Je ne sais pas d’où me vient cette image, elle se tient debout devant la fenêtre du salon et contemple la jetée du port. C’est à Oran, et je ne peux pas m’en souvenir. Bien des années plus tard c’est l’hiver à Bastia, elle se tient debout devant la baie vitrée du salon, devant le nouveau port de plaisance, le ciel est encore sombre, elle est toujours la première réveillée. Elle contemple la mer qui bleuit sous le jour, elle ne parvient pas à fixer la moindre de ses pensées, elle prend une grande bouffée d’air par la bouche, ça passe par la poitrine, c’est douloureux comme une angoisse. Elle attend que quelqu’un se lève pour prendre son petit déjeuner, elle ne le prend jamais seule. À peine a-t-elle terminé sa tasse de café soluble qu’elle allume une cigarette. Je n’ai aucun souvenir des mots que nous avons certainement échangés autour de la table.
C’est plus fort qu’elle il faut que ça change, que ça bouge, elle se met à déplacer tous les meubles — on sent bien qu’on dérange, c’est bien mieux comme ça non ?
Elle n’est pas pudique, parfois on la découvre nue dans la salle de bain dont elle laisse la porte ouverte alors qu’elle s’essuie. Ça sent le bain moussant.
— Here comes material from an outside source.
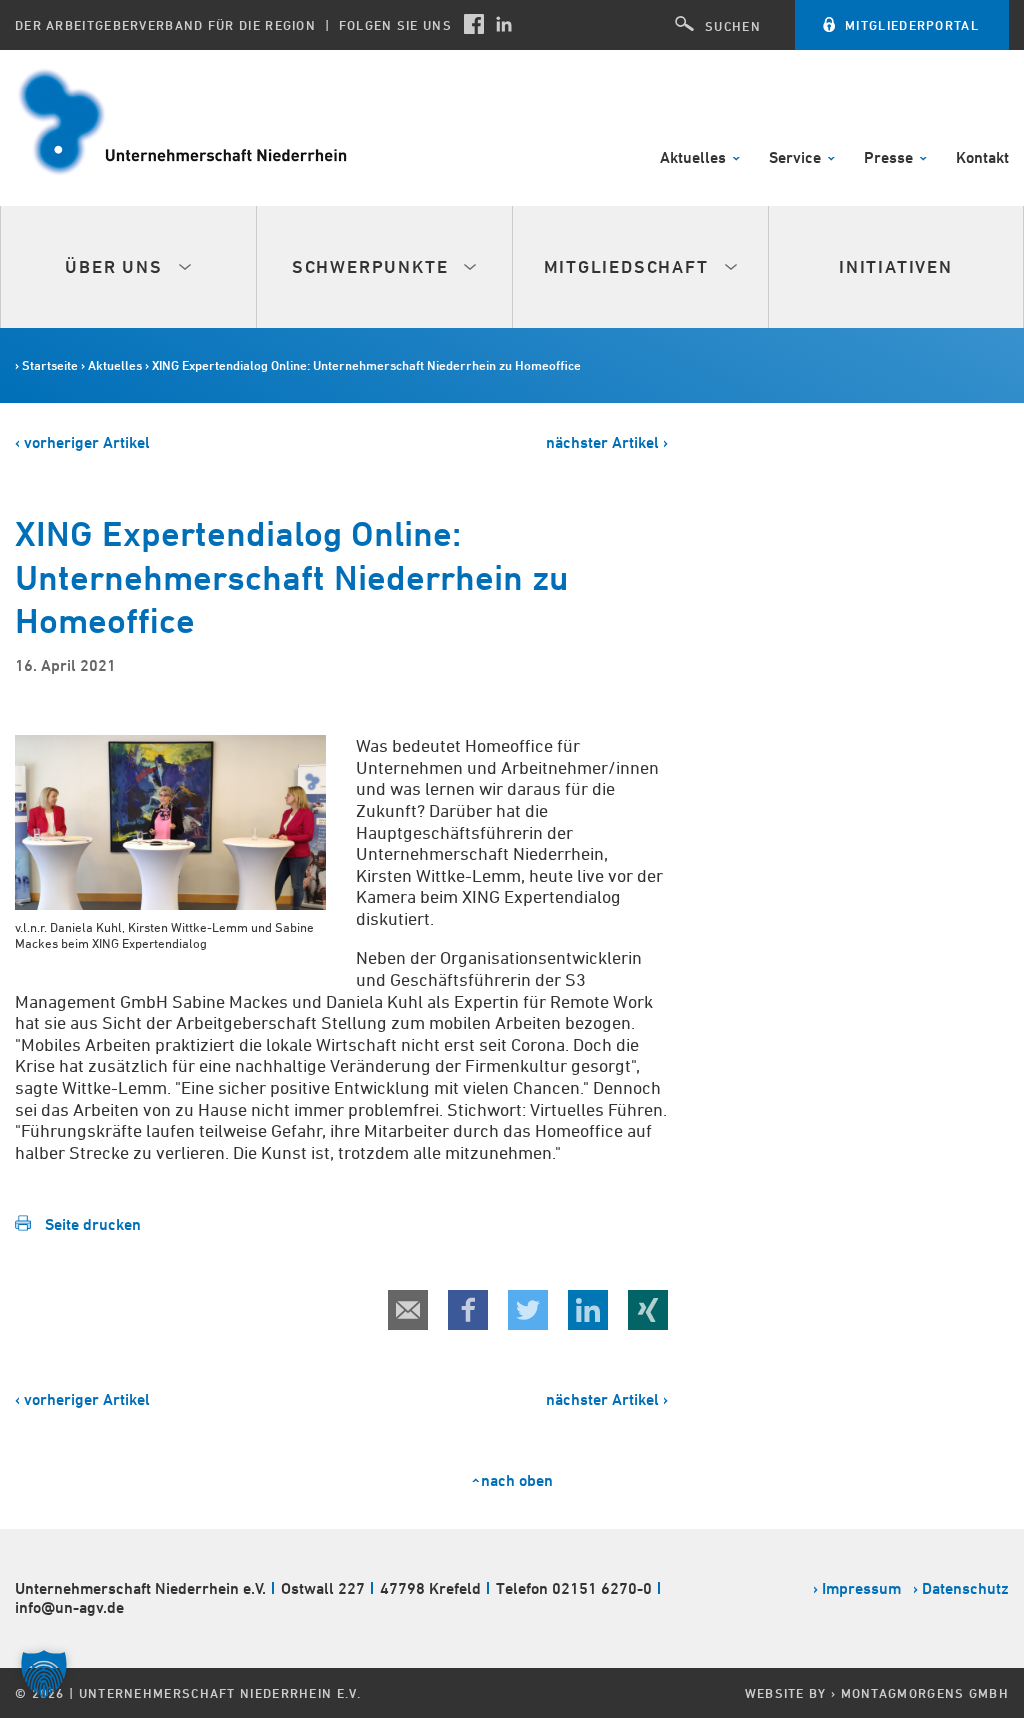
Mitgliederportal (912, 25)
Avant de s’habiller elle prend le temps de se regarder devant le miroir, menton redressé, ventre rentré, elle m’interpelle, je ne suis quand même pas trop mal. Je regarde la rondeur de ses épaules, de ses hanches, sa peau mate, je la rassure, oui tu es belle.
Quand un enfant arrive au monde la louve s’éveille en elle, elle déploie son plus beau sourire, une tendresse dévorante, elle sait faire, elle est mère, plus que mère.
Elle aime danser, ou plutôt se rappeler ce temps où elle dansait, elle met un disque de bebop et elle commence à danser comme elle le faisait il y a trente ans, avec toujours un peu de cette brusquerie qu’elle met dans tout ce qu’elle entreprend — cuisiner, peindre un mur, nous coiffer. Alors ses talons frappent le sol, ses mains battent la mesure, elle me regarde en souriant, m’explique comme c’était bien les dimanches à la Huchette, je n’aime pas la voir s’agiter comme ça, je n’ose pas lui dire que ça me gêne.
Elle passe des heures allongée sous le soleil à combler son corps de chaleur.
Dans la pénombre — c’est l’été, les persiennes sont entrebâillées pour couper l’ardeur du soleil — ses mains sont comme des ailes de papillon qui caressent l’air quand elle parle, elle dit s’empêcher d’avoir du chagrin.
Dans la dernière chambre, son corps semblait plus petit, perdu dans la chemise de nuit en jersey — elle avait arrêté de fumer, elle était devenue silencieuse, son regard errant. Elle était une autre, ailleurs. Pourtant elle a voulu nous dire quelque chose, on avait fini par lui donner un bloc de papier et un stylo, sa main avait tenté d’écrire, nous sommes restés désemparés devant un graphe tremblotant, illisible, que nous avons préféré détruire.
Merci, Caroline, pour ce beau texte !
Ce texte vibrant est touchant touchant. Merci
Ce corps ou plutôt ces corps d’elle . Ces surgissement d’elle jusqu’au corps « rétréci » … et le regard de l’enfant qui grandit. Le corps de la mère qu’elle histoire ( quelle … je laisse la faute). La précision; et l’émotion à si juste distance .
pour ce texte comme pour les autres la perfection de l’écriture et l’émotion. Je crois la connaître et elle combine ce qui habitait et habite deux corps proches (enfin pas géographiquement)
Chères amies lectrices, merci fort, très peu connectée en ce moment ne prend que peu le temps de lire, encore moins de commenter, et aurais du mal à rattraper ces retards mais je vous suis… je suis presque toujours au bord de l’abandon, alors merci encore
Voici un texte de fond à la forme délicate pour parler de cette mère à deux facettes, peut-être davantage. Le souvenir la rend plus lointaine et étrange encore. Ce n’est qu’en décrivant ses goûts , sa gestuelle, son impatience, sa joie d’être mère ( même si on la dérange) qu’on l’approche prudemment. Son corps est partout , il dérange à son tour les pensées secrètes d’enfants satellisés. On a envie de lui parler à cette femme, peut-être pour qu’elle dise ce dont elle a vraiment besoin, et jusqu’au bout. Mais elle est devenue illisible… C’est triste, alors , il faut peut-être insister dans le rêve. Lui dire : Tu sais , on a vait compris… Les enfants comprennent tout. Les adultes ne le savent plus. La fin du texte me rappelle celui que j’ai écrit dans ce cycle « Une bien belle mort ». J’ai abordé la mère plus collectivement je crois.